§ INSTRUCTIONS FOR THE TASK
Extend the article below about Gary Parsons and Mary Potter Hospice, picking up after its final sentence.

§ EXCERPTED TEXT
------------------------------------------------------------------------
“The Hospice do a great job.”

December 9th, 2020

It was a Christmas hamper that first got Gary Parsons involved with Mary Potter Hospice.

Gary worked for Richard Hislop Ltd, a Wellington importer of luxury food items such as Walkers Shortbread and boxed chocolates from Europe. These were just what the Hospice needed to fill its Christmas hamper raffle and they were happy to help.

Camellia Heritage Club member Gary Parsons at the Mary Potter Hospice
Gary Parsons, a member of the Camellia Heritage Club

Gary’s company – later becoming Abba Foods Ltd – stayed connected with the Hospice until he retired and leased his Thorndon Quay building to Mary Potter for its Thorndon Hospice Shop at a subsidised rental. Gary, who joined the company as a sales rep, had eventually became CEO, company director and shareholder. He leased the building to Mary Potter for six years until he sold it in 2018.

It was through Gary that his wife Pat started volunteering at the Hospice in Newtown, doing lunches for inpatients. She volunteered at Mary Potter for 11 years until 2009, then had to return in 2012 as a patient when she was diagnosed with brain cancer.
------------------------------------------------------------------------
§ GIVEN INFORMATION

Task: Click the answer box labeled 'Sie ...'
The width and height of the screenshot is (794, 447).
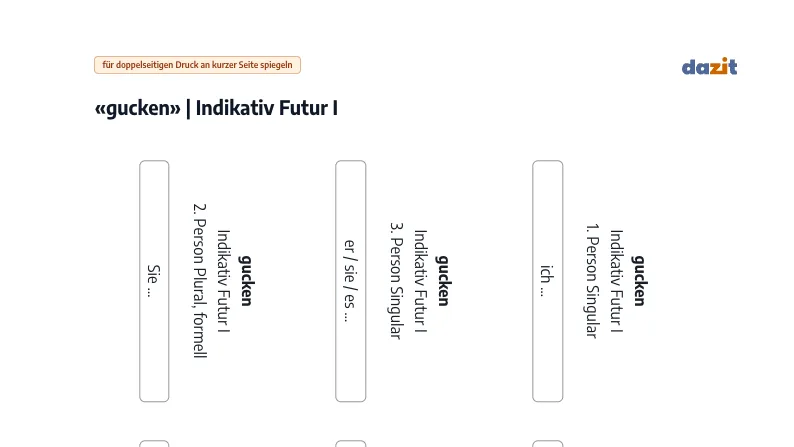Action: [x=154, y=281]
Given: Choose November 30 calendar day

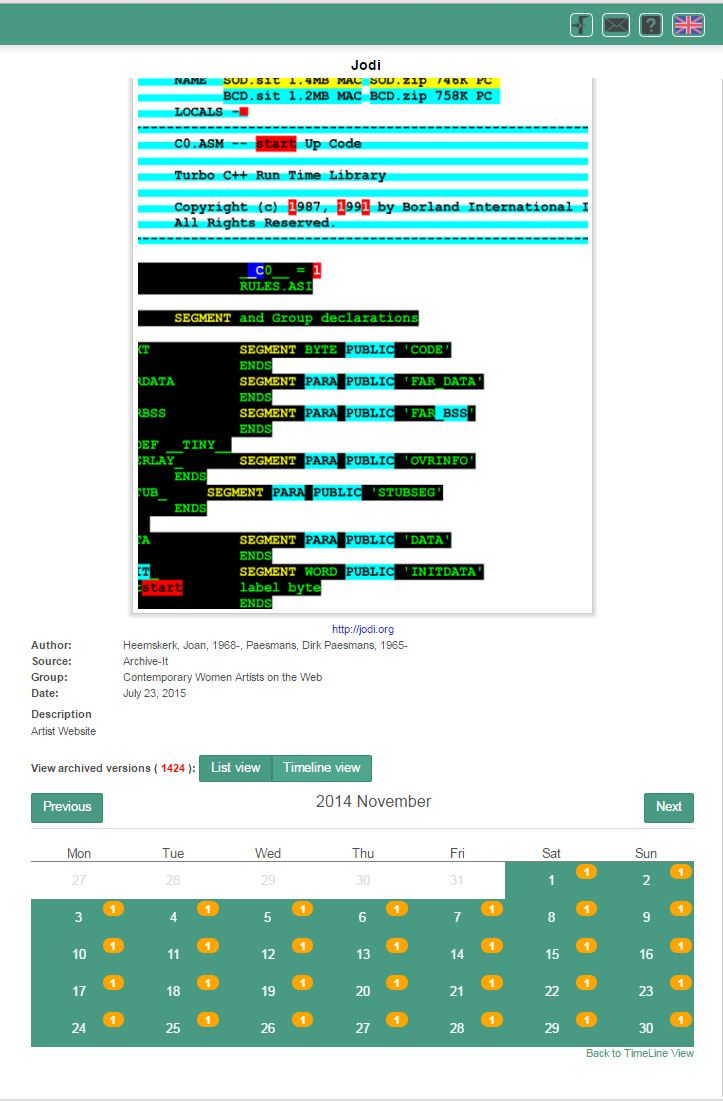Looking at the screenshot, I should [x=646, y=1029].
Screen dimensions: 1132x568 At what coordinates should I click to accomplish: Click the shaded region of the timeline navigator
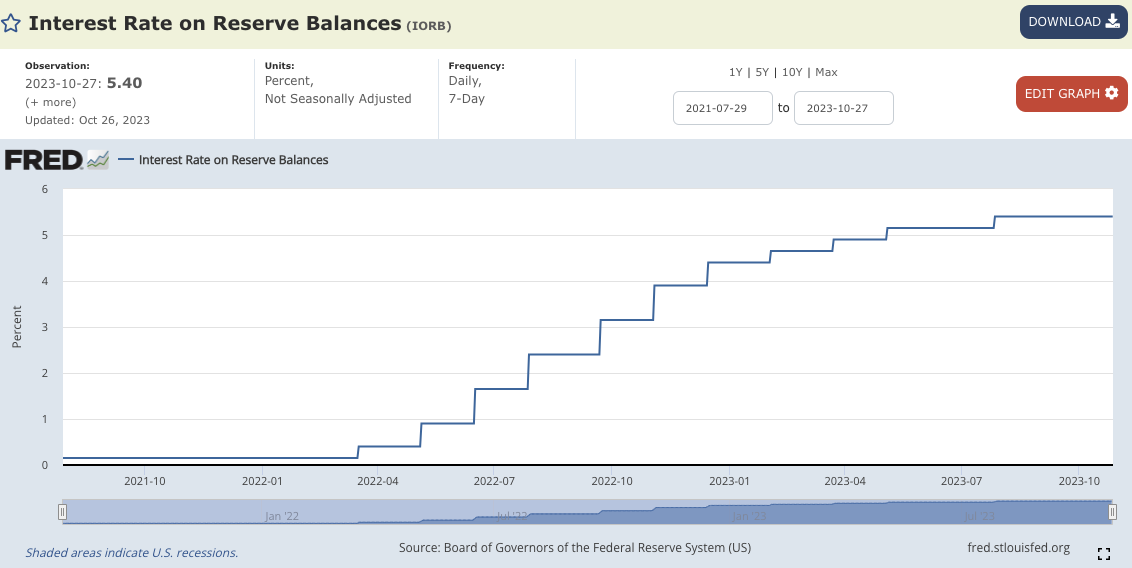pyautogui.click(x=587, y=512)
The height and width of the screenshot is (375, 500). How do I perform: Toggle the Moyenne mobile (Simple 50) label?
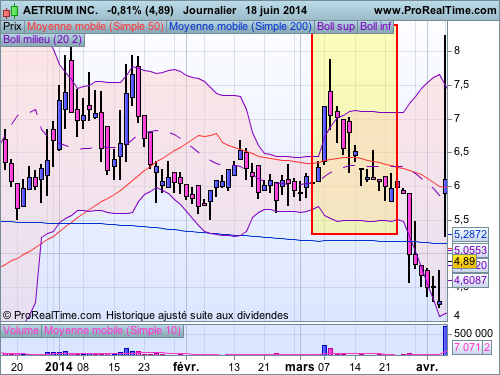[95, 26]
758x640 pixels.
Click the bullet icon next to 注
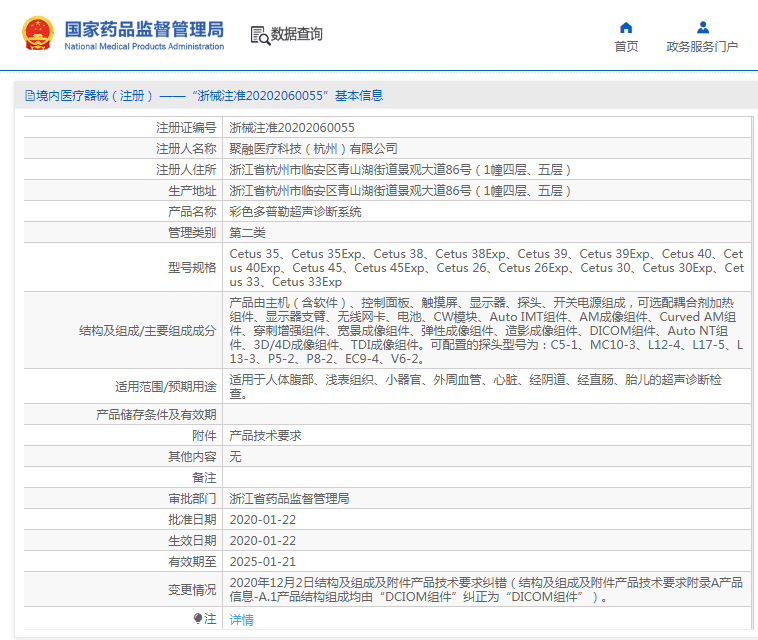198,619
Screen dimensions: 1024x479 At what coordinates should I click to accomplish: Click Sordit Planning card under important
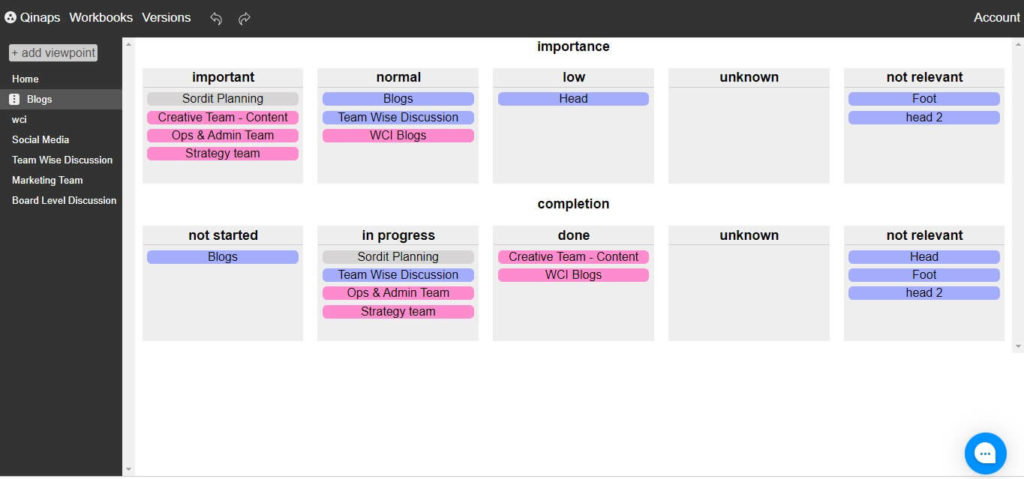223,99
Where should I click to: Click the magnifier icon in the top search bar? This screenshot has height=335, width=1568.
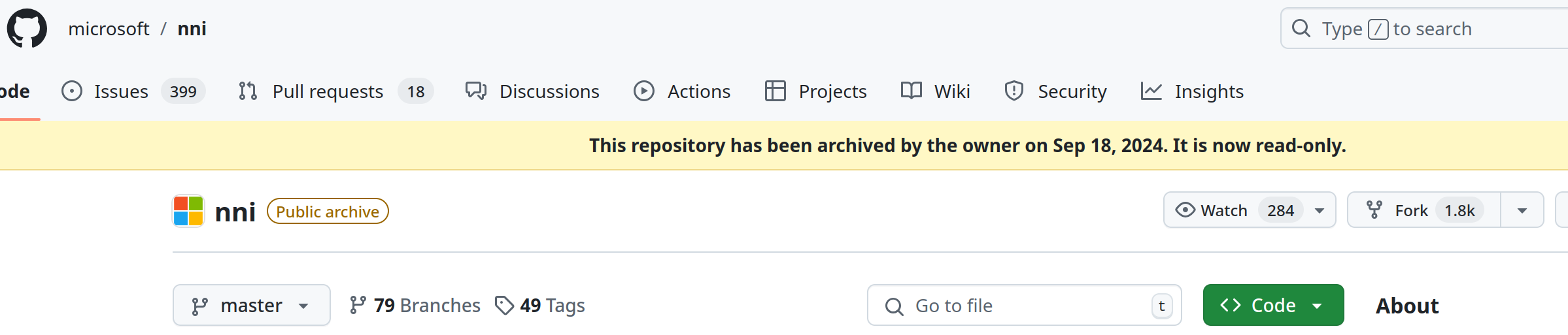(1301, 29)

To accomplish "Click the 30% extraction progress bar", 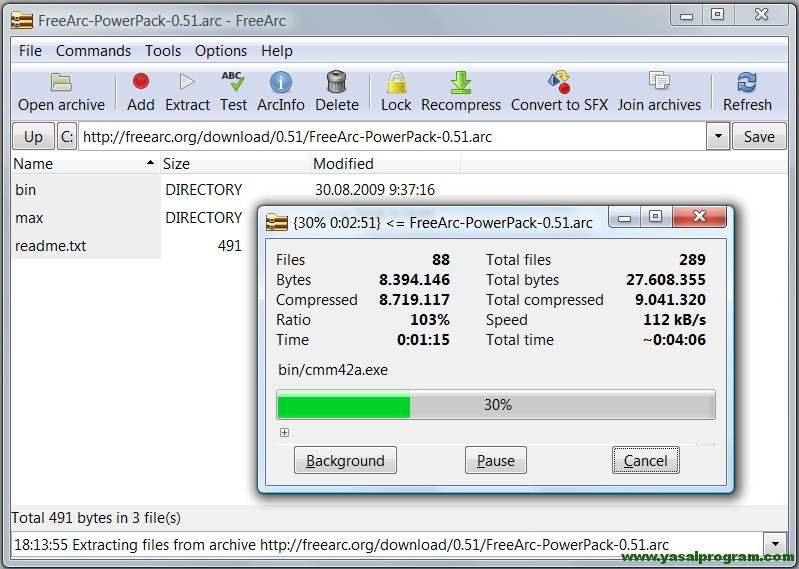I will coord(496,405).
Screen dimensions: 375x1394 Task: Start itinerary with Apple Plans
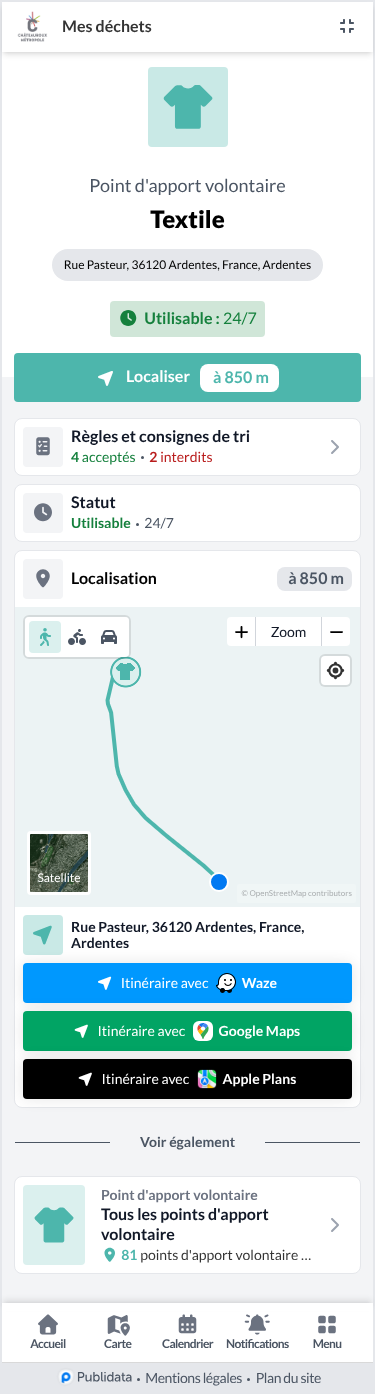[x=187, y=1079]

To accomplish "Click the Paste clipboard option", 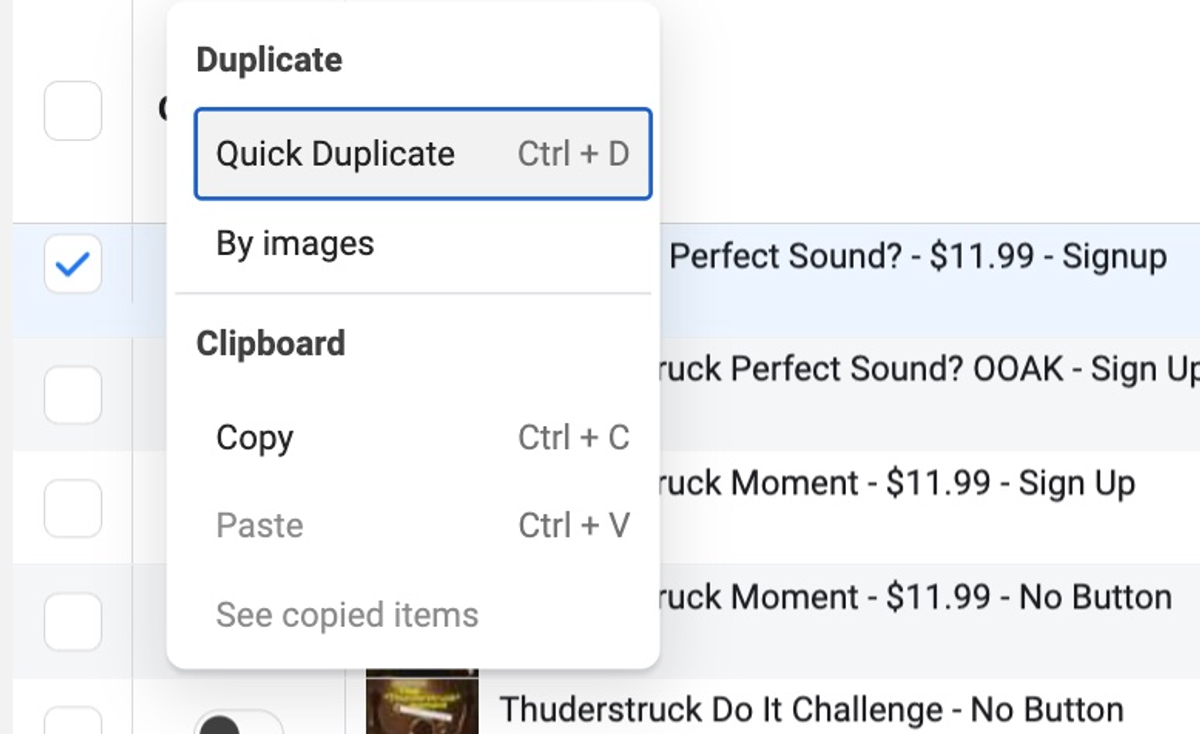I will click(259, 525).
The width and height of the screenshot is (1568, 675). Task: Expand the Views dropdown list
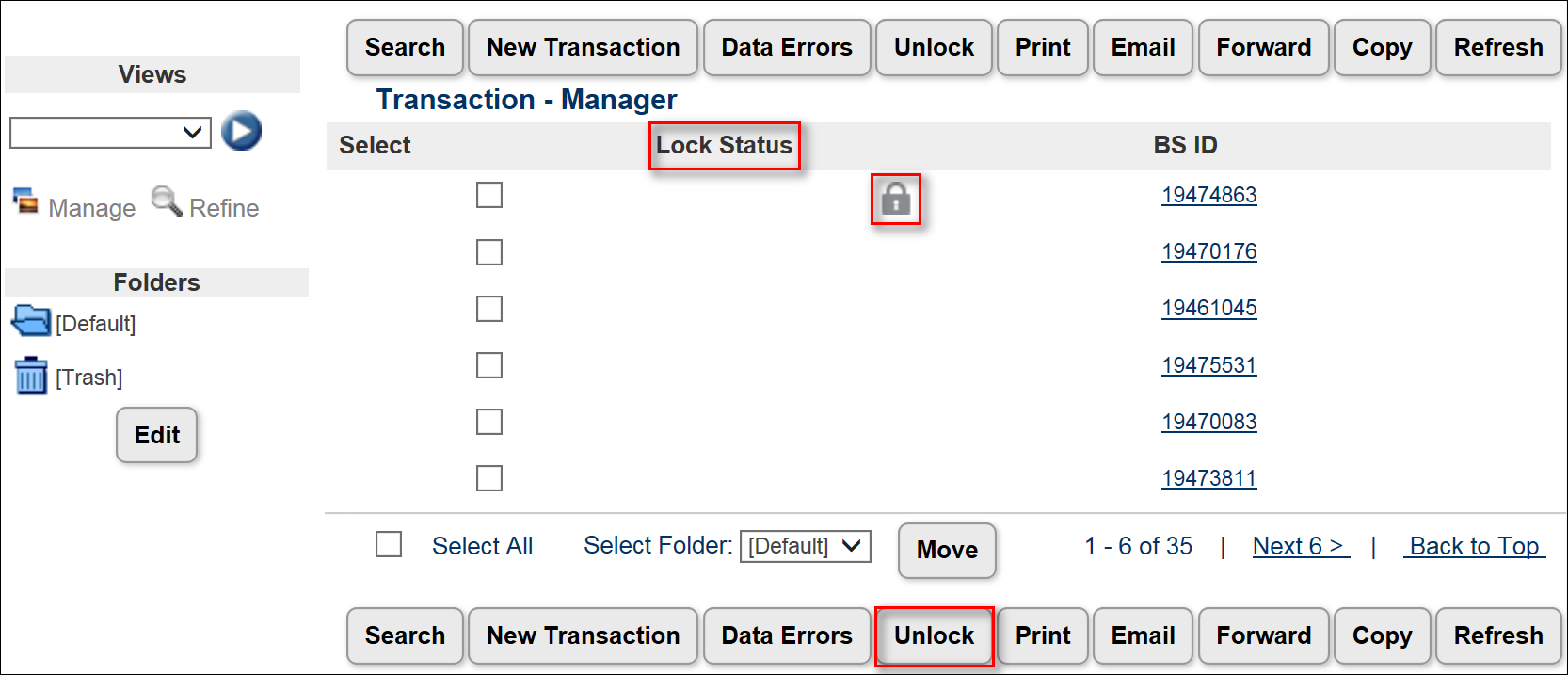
------------------------------------------------------------------------
§ FINAL ANSWER
Gary says the tumour could not be completely removed. “She had the chemotherapy and the rest of it. But it carried on and she deteriorated. “She couldn’t live at home – she tried. The Hospice were very good. I came in and had lessons using the bed hoist, but it just wasn’t workable,” he says.

“When my wife was getting worse, we had a district nurse come in on a regular basis and we also had one or two nurses come in from the Hospice,” he says. Pat was admitted to the Hospice. “I think it was five weeks in the finish.”

Gary says Pat found herself among friends again at the Hospice. “She had finished volunteering a few years before this happened, but there were people still here who knew her from when she was a volunteer.”

Pat had her 10-year volunteer’s certificate on her wall surrounded by cards – many of them from staff wishing her well. “She was in really the best place that she could be in her condition.”

Since her death Gary has continued supporting the Hospice, including volunteering during the Street Day appeals and Strawberry Festivals, and through his work with the Karori Lions Club.

Gary and Pat decided to leave a bequest to the Hospice about the time Pat finished up as a volunteer, becoming members of the Camellia Heritage Club in 2009 – a group of people who have pledged a bequest to the Hospice.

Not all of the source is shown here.